:: DIRECTIONS FOR THIS TASK ::
Write the next part of the passage on living "Soli Deo Gloria," picking up right after its final sentence.

:: TEXT ::
Each of these men lived their lives as foreigners in a distant land by recognizing that they were meant for eternity. I once had a professor who told me that we should live our lives "Soli Deo Gloria"- it is a Latin phrase that means "for the glory of God alone." He explained that we should live each day solely for God, understanding that we are merely shadows passing through this world into a far better one. Now, this is all really poetic sounding- but what does it really mean? How do we live "Soli Deo Gloria", with heaven in mind?
Think of it this way: every action, every thought, every word should reflect Christ. When you are in school and your friends are gossiping about the weird looking new boy with the cracked front tooth, do you join in? Not if you are living for the glory of God, your friends should see Him in your words- don't gossip with them! When you are at home and your mother asks you to set the table for dinner, do you grumble and complain? Do you roll your eyes and obey, but think unkind things about her? Obey your mother cheerfully (both inwardly and outwardly!) and know that this makes God smile. Sure, it's easier to gossip and grumble, but when you do that you are living for the world. When you are choosing a new outfit to buy, do you immediately find the tightest, lowest cut shirt that shows off your curves? That wouldn't be honoring the guys that you spend time with, and it definitely isn't living Soli Deo Gloria.

:: AVAILABLE DATA ::
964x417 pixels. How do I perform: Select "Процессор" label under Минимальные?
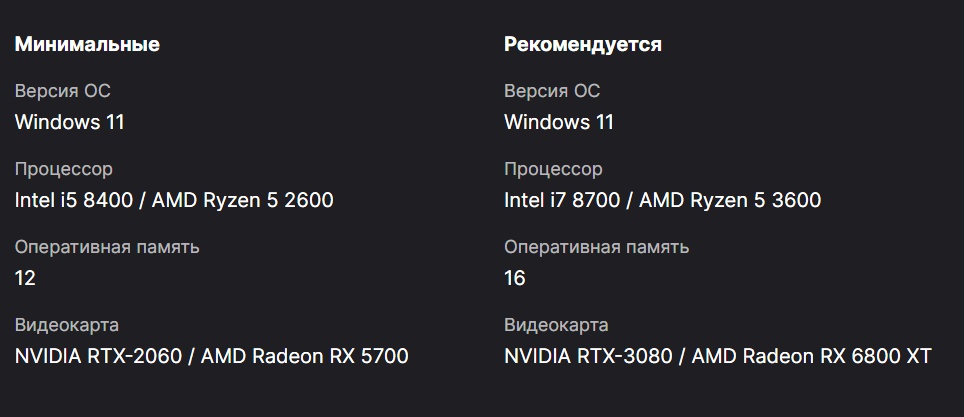pyautogui.click(x=64, y=169)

:: RESULT FOR THIS EXERCISE ::
I think the coolest thing about these faith people of the Old Testament is that they didn't know Jesus Christ. They knew that the Promised One would come one day and they held onto that knowledge, believing that God would save them. Hebrews tells us that even though these people led exemplary lives, they did not receive Christ during their lifetimes....because God had a better plan! "That their faith and our faith would come together to make one completed whole. Their lives of faith not complete apart from ours." (Hebrews 11:40) That means that as we live Soli Deo Gloria, our faith reflects the faith of those who have gone before us. Our faiths are connected! So next time you read the Old Testament, don't think "These people had so much faith- I could never be like them." You both lived your lives in this world for the glory of God, and that is all He asks us to do. And one day we will sit down to eat with Moses, Enoch, Abraham, and David and we'll talk with Joshua, Noah, and Esther- and we'll be Home.